UN Adopts Landmark High Seas Treaty
After nearly two decades of negotiations, the UN’s 193 Member States have adopted a legally binding marine biodiversity agreement covering two thirds of the planet’s oceans, aiming to create a common wave of conservation and sustainability in the high seas beyond national boundaries.
Known as the High Seas Treaty, the agreement aims to protect the marine environment, maintain the integrity of ocean ecosystems, and conserve marine biological diversity. It also addresses issues such as plastic pollution, overfishing, and climate change, and recognizes the rights and traditional knowledge of indigenous peoples and local communities. The treaty also enables the establishment of marine protected areas and considers the special circumstances facing small-island and landlocked developing nations.

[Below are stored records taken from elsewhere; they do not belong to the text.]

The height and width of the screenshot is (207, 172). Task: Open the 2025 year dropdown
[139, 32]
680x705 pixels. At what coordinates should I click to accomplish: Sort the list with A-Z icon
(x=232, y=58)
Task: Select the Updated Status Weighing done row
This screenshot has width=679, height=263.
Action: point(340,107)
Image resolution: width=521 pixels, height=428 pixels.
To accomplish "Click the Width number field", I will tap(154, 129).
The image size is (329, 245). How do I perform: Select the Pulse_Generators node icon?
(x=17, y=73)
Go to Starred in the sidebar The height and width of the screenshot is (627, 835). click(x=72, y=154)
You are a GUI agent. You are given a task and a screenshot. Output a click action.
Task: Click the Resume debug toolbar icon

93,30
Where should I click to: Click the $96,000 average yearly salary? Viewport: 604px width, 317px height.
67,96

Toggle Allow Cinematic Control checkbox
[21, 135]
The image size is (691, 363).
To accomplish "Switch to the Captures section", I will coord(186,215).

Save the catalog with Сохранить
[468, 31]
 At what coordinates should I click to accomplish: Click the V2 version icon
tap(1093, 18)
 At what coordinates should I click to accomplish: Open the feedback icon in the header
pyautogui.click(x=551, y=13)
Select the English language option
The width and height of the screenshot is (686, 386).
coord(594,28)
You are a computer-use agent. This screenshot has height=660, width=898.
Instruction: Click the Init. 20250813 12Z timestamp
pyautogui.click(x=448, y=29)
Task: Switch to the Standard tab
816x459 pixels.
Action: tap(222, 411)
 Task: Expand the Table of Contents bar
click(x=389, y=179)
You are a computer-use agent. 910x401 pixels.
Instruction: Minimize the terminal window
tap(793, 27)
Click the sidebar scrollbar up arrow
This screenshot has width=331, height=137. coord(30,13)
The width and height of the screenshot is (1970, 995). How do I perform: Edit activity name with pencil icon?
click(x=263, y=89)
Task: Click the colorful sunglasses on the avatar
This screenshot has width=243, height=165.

The treaty is described as the most significant ocean agreement since the 1982 UN Convention on the Law of the Sea (UNCLOS) and regulates activities in international waters, including seabed mining. The agreement forms the substance under UNCLOS on the conservation and sustainable use of marine biological diversity of areas beyond national jurisdiction (BBNJ agreement).
The International Chamber of Shipping (ICS) welcomed the historic adoption, having represented the shipping industry in the discussions since 2016. Its adoption comes following significant breakthrough in March when nearly 200 nation States took part in the discussions and finalized the text of agreement.
Emily Rowley, ICS Policy Manager (Legal) who has represented ICS at the United Nations on BBNJ for over five years, called the adoption a significant moment that should be celebrated.
“From a shipping industry’s perspective, the High Seas Treaty agreement takes into account the [International Maritime Organizations’s] role and is intended to cover gaps in ocean governance,” said Rowley. “It will help ensure that emerging high seas industries will be as well-regulated as shipping is by IMO, with the detail of any measures that may be needed for ships to be discussed and agreed at IMO.”
“Fundamentally the agreement should enhance cooperation and coordination between UN agencies and other global and regional regulators of activities on the high seas. This will foster a holistic approach to the protection of marine biodiversity and ecosystems in areas where no one State is responsible for preserving them,” added Rowley.
“It is important for shipping that the oceans are properly regulated and managed. The BBNJ Agreement is a meaningful step forward in ensuring that the oceans are used sustainably and conserved for present and future generations,” she said.